(EXERCISE AIM): Please restate, exactly as written, the lines running from the beginning of the material through the line that has "Given: Click the list" in it.

(ENTRIES SUPPLIED):
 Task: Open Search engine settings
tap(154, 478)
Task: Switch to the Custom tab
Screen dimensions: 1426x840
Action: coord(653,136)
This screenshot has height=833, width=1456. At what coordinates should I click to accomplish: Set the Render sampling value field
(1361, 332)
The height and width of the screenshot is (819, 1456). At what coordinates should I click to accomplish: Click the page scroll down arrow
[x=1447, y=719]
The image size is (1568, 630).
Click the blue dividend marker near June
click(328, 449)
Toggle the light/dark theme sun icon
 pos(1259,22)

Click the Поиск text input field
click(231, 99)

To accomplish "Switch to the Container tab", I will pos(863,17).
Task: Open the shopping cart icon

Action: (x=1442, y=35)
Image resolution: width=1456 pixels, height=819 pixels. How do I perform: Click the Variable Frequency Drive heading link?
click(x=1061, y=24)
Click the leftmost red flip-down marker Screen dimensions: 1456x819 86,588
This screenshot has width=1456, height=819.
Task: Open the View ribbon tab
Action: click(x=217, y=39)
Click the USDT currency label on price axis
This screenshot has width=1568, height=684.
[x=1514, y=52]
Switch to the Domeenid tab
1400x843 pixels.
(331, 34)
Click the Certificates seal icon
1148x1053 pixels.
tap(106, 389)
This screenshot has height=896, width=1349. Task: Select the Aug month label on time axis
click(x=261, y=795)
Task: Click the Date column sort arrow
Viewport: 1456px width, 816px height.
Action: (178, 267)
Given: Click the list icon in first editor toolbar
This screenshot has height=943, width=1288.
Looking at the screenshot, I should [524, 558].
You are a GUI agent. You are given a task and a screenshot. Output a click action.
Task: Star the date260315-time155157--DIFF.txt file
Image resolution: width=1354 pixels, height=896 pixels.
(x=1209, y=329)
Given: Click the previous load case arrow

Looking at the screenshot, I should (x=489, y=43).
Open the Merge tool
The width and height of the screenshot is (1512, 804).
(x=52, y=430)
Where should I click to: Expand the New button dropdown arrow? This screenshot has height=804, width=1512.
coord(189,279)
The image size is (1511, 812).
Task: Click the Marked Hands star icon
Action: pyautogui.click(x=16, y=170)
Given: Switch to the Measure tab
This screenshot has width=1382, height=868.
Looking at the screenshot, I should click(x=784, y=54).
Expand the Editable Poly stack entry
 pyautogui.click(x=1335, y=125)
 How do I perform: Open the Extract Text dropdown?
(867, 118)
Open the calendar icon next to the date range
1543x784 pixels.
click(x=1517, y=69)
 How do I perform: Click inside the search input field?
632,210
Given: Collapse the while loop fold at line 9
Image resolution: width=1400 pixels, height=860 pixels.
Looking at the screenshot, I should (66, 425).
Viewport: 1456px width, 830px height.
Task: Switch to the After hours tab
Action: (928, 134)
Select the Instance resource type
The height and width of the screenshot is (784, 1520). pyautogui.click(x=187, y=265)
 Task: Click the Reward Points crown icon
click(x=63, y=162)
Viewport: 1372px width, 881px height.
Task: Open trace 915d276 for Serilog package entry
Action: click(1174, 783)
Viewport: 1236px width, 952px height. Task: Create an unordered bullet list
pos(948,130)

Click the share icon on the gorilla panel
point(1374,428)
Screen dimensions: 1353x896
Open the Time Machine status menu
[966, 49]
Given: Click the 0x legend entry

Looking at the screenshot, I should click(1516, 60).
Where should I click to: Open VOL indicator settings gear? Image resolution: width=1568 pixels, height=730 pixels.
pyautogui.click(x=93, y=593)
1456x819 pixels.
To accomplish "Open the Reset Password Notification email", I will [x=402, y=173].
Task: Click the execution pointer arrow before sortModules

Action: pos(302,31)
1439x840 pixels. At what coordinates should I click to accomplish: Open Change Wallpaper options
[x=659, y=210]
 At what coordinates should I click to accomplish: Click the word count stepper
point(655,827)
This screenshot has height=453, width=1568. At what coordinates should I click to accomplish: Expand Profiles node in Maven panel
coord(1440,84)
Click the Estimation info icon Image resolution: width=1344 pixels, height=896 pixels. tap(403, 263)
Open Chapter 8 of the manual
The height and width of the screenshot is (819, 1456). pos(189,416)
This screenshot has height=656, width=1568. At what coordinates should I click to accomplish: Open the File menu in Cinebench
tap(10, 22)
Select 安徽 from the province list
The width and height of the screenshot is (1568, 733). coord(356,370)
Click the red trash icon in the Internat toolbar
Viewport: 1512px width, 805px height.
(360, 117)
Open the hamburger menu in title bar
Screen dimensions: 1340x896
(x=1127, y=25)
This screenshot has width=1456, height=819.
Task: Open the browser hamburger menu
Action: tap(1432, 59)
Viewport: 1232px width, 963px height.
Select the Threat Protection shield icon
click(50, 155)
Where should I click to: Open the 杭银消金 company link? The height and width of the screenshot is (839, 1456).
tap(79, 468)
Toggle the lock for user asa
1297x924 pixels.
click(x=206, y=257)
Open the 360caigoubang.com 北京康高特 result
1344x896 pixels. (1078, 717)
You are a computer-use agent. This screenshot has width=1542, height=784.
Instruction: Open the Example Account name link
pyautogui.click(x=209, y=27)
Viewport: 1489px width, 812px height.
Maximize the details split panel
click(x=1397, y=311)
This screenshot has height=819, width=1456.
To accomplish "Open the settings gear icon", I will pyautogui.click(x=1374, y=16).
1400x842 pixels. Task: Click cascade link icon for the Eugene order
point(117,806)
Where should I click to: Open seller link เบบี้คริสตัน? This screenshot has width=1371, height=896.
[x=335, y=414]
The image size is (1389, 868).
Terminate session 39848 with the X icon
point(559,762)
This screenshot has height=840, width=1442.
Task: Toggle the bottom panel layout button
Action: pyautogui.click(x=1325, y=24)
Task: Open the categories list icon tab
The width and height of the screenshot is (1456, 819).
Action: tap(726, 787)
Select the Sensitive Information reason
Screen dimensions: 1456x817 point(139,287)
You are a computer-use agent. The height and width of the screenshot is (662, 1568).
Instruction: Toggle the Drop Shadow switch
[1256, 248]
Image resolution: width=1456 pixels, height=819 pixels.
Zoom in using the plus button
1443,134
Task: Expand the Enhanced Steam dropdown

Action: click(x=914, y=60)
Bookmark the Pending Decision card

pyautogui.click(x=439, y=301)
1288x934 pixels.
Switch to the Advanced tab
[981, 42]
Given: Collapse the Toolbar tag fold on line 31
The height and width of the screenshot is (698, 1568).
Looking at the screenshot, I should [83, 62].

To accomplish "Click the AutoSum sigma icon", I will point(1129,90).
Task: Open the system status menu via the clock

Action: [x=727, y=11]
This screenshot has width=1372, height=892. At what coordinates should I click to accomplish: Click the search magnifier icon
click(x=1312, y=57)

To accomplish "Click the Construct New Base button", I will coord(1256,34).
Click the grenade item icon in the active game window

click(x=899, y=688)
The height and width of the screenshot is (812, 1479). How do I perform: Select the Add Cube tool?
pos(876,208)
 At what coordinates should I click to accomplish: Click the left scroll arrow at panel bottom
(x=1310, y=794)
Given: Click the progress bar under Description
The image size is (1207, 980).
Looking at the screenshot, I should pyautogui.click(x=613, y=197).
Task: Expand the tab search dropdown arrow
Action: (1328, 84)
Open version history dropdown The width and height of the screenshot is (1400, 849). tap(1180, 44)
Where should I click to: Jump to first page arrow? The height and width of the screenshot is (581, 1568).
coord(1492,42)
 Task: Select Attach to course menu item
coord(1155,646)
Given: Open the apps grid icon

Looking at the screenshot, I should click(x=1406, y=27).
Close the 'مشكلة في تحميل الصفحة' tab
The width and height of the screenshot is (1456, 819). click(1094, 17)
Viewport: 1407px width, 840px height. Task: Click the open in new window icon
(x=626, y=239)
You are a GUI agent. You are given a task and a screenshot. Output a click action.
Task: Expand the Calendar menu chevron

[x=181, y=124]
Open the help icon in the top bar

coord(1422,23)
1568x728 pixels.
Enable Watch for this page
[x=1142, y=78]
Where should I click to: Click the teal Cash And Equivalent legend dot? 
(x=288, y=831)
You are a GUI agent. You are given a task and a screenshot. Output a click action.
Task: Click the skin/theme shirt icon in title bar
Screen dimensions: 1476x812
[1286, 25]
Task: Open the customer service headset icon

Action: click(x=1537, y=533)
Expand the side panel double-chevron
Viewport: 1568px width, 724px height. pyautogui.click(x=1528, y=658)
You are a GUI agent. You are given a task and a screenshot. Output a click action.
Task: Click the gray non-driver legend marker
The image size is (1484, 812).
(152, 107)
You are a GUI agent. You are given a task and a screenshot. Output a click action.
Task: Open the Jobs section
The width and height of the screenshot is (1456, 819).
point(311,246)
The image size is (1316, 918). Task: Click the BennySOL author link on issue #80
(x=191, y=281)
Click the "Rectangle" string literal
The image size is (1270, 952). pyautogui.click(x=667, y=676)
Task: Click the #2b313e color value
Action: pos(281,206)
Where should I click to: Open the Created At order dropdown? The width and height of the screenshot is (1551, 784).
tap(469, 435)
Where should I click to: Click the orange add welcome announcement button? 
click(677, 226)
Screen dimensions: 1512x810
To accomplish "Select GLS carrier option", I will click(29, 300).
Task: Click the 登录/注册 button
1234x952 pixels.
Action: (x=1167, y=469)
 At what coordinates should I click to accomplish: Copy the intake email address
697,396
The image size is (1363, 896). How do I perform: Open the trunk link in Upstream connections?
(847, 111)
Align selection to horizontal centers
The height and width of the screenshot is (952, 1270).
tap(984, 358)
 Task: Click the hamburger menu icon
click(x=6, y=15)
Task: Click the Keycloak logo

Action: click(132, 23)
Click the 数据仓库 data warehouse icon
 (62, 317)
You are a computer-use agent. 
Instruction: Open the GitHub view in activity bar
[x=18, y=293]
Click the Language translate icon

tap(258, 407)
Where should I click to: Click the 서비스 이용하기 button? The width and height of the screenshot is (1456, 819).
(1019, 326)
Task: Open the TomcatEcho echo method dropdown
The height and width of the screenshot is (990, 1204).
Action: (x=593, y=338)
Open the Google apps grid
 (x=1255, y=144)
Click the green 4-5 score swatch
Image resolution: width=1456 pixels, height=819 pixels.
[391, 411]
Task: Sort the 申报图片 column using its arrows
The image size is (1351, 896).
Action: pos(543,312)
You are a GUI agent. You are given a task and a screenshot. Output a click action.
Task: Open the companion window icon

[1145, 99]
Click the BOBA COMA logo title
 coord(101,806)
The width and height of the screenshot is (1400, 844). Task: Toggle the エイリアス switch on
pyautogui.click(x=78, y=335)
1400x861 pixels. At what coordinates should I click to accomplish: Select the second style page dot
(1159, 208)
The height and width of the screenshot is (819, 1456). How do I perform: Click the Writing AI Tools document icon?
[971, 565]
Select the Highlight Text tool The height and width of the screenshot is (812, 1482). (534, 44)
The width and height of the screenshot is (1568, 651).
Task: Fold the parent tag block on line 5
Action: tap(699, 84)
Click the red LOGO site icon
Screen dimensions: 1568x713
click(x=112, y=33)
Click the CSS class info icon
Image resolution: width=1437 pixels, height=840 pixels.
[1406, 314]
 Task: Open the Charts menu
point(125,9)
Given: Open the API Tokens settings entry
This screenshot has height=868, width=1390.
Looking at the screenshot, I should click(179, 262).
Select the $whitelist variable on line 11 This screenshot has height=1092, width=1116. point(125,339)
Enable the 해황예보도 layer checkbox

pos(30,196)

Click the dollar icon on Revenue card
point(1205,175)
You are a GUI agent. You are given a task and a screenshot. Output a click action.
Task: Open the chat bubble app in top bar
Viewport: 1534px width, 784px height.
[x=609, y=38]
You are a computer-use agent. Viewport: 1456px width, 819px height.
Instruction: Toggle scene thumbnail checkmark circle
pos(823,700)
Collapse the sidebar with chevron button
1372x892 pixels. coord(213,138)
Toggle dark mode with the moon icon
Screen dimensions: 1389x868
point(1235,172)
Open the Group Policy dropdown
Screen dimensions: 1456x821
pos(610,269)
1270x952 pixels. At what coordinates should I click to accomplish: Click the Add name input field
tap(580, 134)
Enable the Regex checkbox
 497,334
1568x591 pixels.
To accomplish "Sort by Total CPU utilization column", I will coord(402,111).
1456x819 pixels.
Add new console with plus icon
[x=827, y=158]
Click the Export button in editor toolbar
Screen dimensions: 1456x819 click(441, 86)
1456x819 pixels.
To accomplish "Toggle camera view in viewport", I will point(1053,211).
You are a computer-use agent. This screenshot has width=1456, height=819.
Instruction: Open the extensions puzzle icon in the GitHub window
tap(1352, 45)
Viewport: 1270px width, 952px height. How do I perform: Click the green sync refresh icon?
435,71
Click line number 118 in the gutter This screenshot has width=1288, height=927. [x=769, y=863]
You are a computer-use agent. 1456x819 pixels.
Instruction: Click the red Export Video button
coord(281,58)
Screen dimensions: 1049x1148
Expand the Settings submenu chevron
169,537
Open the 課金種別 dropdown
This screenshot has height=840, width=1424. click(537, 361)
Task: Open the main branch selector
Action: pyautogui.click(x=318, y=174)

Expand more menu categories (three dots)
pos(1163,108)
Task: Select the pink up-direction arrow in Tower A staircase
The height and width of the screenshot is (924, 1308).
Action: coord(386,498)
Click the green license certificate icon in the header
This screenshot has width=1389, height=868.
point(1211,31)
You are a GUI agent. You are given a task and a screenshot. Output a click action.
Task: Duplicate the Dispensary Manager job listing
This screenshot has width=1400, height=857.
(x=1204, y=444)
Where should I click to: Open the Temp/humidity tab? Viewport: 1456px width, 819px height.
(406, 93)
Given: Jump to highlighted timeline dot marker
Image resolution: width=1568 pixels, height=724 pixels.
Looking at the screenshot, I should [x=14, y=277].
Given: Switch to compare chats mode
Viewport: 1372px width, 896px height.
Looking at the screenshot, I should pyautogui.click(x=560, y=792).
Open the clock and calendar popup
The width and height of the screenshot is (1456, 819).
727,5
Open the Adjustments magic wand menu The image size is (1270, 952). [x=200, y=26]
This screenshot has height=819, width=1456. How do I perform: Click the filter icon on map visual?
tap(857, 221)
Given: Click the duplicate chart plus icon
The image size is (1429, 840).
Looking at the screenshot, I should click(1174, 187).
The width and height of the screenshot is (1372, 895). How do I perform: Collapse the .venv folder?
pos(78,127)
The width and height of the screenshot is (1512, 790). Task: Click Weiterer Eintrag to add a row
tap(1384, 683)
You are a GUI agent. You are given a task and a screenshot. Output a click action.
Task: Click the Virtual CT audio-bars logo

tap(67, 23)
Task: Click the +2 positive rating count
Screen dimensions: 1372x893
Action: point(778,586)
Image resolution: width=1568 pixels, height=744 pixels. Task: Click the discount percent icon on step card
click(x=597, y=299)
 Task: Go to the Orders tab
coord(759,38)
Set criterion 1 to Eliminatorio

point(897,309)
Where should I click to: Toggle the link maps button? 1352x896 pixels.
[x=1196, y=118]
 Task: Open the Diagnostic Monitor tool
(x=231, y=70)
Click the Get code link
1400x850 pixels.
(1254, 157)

(RESULT OF THE EXERCISE):
 Task: Open Search engine settings
tap(154, 478)
Task: Switch to the Custom tab
Screen dimensions: 1426x840
Action: coord(653,136)
This screenshot has height=833, width=1456. At what coordinates should I click to accomplish: Set the Render sampling value field
(1361, 332)
The height and width of the screenshot is (819, 1456). At what coordinates should I click to accomplish: Click the page scroll down arrow
[x=1447, y=719]
The image size is (1568, 630).
Click the blue dividend marker near June
click(328, 449)
Toggle the light/dark theme sun icon
 pos(1259,22)

Click the Поиск text input field
click(231, 99)

To accomplish "Switch to the Container tab", I will pos(863,17).
Task: Open the shopping cart icon

Action: (x=1442, y=35)
Image resolution: width=1456 pixels, height=819 pixels. How do I perform: Click the Variable Frequency Drive heading link?
click(x=1061, y=24)
Click the leftmost red flip-down marker Screen dimensions: 1456x819 86,588
This screenshot has width=1456, height=819.
Task: Open the View ribbon tab
Action: click(x=217, y=39)
Click the USDT currency label on price axis
This screenshot has width=1568, height=684.
[x=1514, y=52]
Switch to the Domeenid tab
1400x843 pixels.
(331, 34)
Click the Certificates seal icon
1148x1053 pixels.
tap(106, 389)
This screenshot has height=896, width=1349. Task: Select the Aug month label on time axis
click(x=261, y=795)
Task: Click the Date column sort arrow
Viewport: 1456px width, 816px height.
Action: (178, 267)
Given: Click the list icon in first editor toolbar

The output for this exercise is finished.